## Task instructions
Transcribe each of the following items word for word, keeping every line as it stands.

________________________________________

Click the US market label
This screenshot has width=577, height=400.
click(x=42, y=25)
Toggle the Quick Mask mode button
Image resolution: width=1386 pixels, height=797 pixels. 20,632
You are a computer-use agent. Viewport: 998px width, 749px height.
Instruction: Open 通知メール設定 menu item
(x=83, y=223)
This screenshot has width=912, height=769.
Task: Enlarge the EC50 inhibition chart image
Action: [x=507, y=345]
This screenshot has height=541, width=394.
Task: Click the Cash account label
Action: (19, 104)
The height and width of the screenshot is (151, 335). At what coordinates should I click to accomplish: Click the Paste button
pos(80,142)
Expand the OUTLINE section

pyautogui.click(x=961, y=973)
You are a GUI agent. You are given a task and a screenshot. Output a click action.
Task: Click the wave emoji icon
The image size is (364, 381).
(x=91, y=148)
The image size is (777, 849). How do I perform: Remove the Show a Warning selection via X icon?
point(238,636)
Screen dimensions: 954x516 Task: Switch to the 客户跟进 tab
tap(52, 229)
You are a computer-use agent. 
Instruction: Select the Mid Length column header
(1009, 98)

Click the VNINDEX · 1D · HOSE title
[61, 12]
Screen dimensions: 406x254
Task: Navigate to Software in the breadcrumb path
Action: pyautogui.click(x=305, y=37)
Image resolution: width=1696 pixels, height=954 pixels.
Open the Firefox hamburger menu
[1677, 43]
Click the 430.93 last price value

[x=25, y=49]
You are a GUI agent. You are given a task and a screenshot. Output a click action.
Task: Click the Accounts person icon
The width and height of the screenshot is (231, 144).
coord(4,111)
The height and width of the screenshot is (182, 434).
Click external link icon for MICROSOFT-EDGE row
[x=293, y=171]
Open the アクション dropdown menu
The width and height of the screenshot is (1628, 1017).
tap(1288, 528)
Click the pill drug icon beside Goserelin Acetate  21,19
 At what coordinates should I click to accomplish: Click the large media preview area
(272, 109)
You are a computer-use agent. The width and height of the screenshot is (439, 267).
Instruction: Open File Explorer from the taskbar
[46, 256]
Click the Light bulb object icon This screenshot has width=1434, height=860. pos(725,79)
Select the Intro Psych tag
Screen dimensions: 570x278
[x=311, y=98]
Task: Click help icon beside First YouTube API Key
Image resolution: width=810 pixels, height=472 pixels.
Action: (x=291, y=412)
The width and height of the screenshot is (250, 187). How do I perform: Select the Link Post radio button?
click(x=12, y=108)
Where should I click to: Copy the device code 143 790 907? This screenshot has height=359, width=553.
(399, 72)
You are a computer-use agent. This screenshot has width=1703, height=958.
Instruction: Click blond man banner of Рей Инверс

________________________________________

## Solution to the exercise
Click the US market label
This screenshot has width=577, height=400.
click(x=42, y=25)
Toggle the Quick Mask mode button
Image resolution: width=1386 pixels, height=797 pixels. 20,632
You are a computer-use agent. Viewport: 998px width, 749px height.
Instruction: Open 通知メール設定 menu item
(x=83, y=223)
This screenshot has width=912, height=769.
Task: Enlarge the EC50 inhibition chart image
Action: [x=507, y=345]
This screenshot has height=541, width=394.
Task: Click the Cash account label
Action: (19, 104)
The height and width of the screenshot is (151, 335). At what coordinates should I click to accomplish: Click the Paste button
pos(80,142)
Expand the OUTLINE section

pyautogui.click(x=961, y=973)
You are a GUI agent. You are given a task and a screenshot. Output a click action.
Task: Click the wave emoji icon
The image size is (364, 381).
(x=91, y=148)
The image size is (777, 849). How do I perform: Remove the Show a Warning selection via X icon?
point(238,636)
Screen dimensions: 954x516 Task: Switch to the 客户跟进 tab
tap(52, 229)
You are a computer-use agent. 
Instruction: Select the Mid Length column header
(1009, 98)

Click the VNINDEX · 1D · HOSE title
[61, 12]
Screen dimensions: 406x254
Task: Navigate to Software in the breadcrumb path
Action: pyautogui.click(x=305, y=37)
Image resolution: width=1696 pixels, height=954 pixels.
Open the Firefox hamburger menu
[1677, 43]
Click the 430.93 last price value

[x=25, y=49]
You are a GUI agent. You are given a task and a screenshot. Output a click action.
Task: Click the Accounts person icon
The width and height of the screenshot is (231, 144).
coord(4,111)
The height and width of the screenshot is (182, 434).
Click external link icon for MICROSOFT-EDGE row
[x=293, y=171]
Open the アクション dropdown menu
The width and height of the screenshot is (1628, 1017).
tap(1288, 528)
Click the pill drug icon beside Goserelin Acetate  21,19
 At what coordinates should I click to accomplish: Click the large media preview area
(272, 109)
You are a computer-use agent. The width and height of the screenshot is (439, 267).
Instruction: Open File Explorer from the taskbar
[46, 256]
Click the Light bulb object icon This screenshot has width=1434, height=860. pos(725,79)
Select the Intro Psych tag
Screen dimensions: 570x278
[x=311, y=98]
Task: Click help icon beside First YouTube API Key
Image resolution: width=810 pixels, height=472 pixels.
Action: (x=291, y=412)
The width and height of the screenshot is (250, 187). How do I perform: Select the Link Post radio button?
click(x=12, y=108)
Where should I click to: Copy the device code 143 790 907? This screenshot has height=359, width=553.
(399, 72)
You are a computer-use agent. This screenshot has width=1703, height=958.
Instruction: Click blond man banner of Рей Инверс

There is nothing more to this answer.